RAPPEL DES DIFFÉRENTES TECHNIQUES :

  • Mobilisation péri-articulaire (ou stretch intellect.)
  • Technique mobile (dite aussi « dynamique » avec gestuelle lente) [en savoir +]
  • Technique Statique ou posturale :
    • Actif ou tonique : élève acteur construisant la posture, ses points d'appuis suivis de l'étirement. 
      (Contraction des agonistes pour étirer les antagonistes) [en savoir +]
    • Passif ou lourd : tonus de base très limité, l'étirement est influencé par une action extérieure 
      ( soit l'apesanteur soit un partenaire) [en savoir +]
    • Stetch & Tone : cette technique nouvelle fait encore l'objet de recherches pour améliorer son efficacité mais le principe appliqué dans l'ordre suivant, est déjà convainquant :
      - contraction musculaire du muscle ou groupe musculaire,
      - relâchement du muscle ou du groupe musculaire,
      - extension suivi de l'étirement du muscle ou groupe musculaire.

On appelle aussi cette technique : P N F

 PROPRIOCEPTIV  NEUROMUSCULAR   FACILITATION
C'est une méthode appréciée puisqu'elle s'adresse à tous et donne d'excellents résultats probants. Tout comme le stretching classique, le Stretch&Tone s'adapte parfaitement aux capacités physiques de chacun et donne en plus la possibilité d'exercices en couple ou partenariat.

Pourquoi contracter un muscle avant de l'étirer ?

Paradoxalement, on préconise d'habitude un étirement dans la phase dite d'échauffement avant un travail musculaire intense ou lourd ! (Préventif des blessures...) Effectivement, on sait qu'un muscle préparé et étiré s'adaptera plus facilement au travail musculaire qui va suivre avec une réduction des risques de déchirure ou claquage. Donc, on peut penser que la réciproque est vraie aussi dans la mesure où les caractéristiques du muscle (élasticité et contractilité) peuvent être sollicitées dans les deux ordres.
Aussi en P N F , la contraction correspond aux critères d'une secousse musculaire qui répond à une stimulation nerveuse chimique unique. Cette secousse aura un temps de contraction isométrique inférieur ou égal au temps d'étirement. Elle permettra de préparer les fibres dans des conditions favorables et optimales (effets chimiques internes) à l'étirement qui suivra après le relâchement.

En effet, il est prouvé que cette préparation engendre :

  • Une augmentation de la température musculaire et tendineuse,
  • Une amélioration des conditions biochimiques locales
     (Actomyosines, mitochondries, Ca++, K+...)
  • Une activation de la circulation sanguine avec une meilleure 
    fixation d'O2 sur la myoglobine, vasodilatation artériollaire et
     ouverture  des capillaires en plus grand nombre.

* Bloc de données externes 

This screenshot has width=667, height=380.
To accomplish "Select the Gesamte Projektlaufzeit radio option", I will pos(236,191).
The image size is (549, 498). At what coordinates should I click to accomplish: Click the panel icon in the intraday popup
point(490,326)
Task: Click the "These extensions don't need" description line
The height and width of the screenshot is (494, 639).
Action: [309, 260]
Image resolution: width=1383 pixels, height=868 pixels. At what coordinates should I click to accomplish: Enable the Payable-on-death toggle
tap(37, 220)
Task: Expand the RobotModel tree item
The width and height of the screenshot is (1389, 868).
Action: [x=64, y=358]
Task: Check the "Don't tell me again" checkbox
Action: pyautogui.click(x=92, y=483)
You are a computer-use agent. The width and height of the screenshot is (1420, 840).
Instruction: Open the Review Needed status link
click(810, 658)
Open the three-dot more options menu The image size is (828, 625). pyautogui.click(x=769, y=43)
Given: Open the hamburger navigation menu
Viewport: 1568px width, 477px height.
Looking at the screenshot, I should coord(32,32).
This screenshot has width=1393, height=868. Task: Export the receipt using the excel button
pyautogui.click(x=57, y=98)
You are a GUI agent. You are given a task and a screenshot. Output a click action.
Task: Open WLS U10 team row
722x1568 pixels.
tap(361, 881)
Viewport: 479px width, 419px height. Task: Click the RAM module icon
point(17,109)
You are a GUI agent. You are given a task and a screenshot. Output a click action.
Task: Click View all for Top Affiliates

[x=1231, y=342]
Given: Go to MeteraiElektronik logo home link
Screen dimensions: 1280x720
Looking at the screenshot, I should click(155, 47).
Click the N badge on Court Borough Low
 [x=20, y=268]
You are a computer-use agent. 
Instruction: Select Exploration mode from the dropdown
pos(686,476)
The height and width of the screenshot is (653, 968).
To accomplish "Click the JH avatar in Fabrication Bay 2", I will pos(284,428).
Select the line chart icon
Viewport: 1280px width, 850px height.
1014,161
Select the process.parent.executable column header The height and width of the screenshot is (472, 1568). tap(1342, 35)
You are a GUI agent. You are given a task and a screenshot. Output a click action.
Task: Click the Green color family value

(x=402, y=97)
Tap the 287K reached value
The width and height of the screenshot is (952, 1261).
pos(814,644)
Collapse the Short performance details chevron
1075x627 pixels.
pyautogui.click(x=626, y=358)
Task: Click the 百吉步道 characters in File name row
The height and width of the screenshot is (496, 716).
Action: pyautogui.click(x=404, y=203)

=> Un tissu musculaire et tendineux ainsi mieux préparés

permettront des conditions optimales d'étirement avec

une réduction maximale de microlésions.

Voir des exercices en étirement ACTIVO-PASSIFS (contracte/relâche/étire)

cliquez-ici 

Voir des exercices en étirements ACTIFS

cliquez-ici

Voir des exercices en étirements PASSIFS

cliquez-ici

Voir un article sur les règles de SOUPLESSE

cliquez-ici

En conclusion : 
Le choix stratégique de la méthode d'étirement dépendra de son placement au sein du cours (tonique, dynamique, en début, milieu ou fin de cours). Par expérience, la méthode PNF ou CRE (contracte-relâche-étire) conviendrait mieux au public en début de cours en guise d'échauffement ou après une séance cardio-vasculaire.
En effet, après un cours de tonification musculaire (surtout du train inférieur) les muscles sont déjà suffisamment intoxiqués en acides lactique et provoquent des crampes.
Alors, préférer plutôt la méthode passive en alternant :
agoniste (10 sec) / antagoniste (10 sec) puis une deuxième fois avec 15 secondes chacun.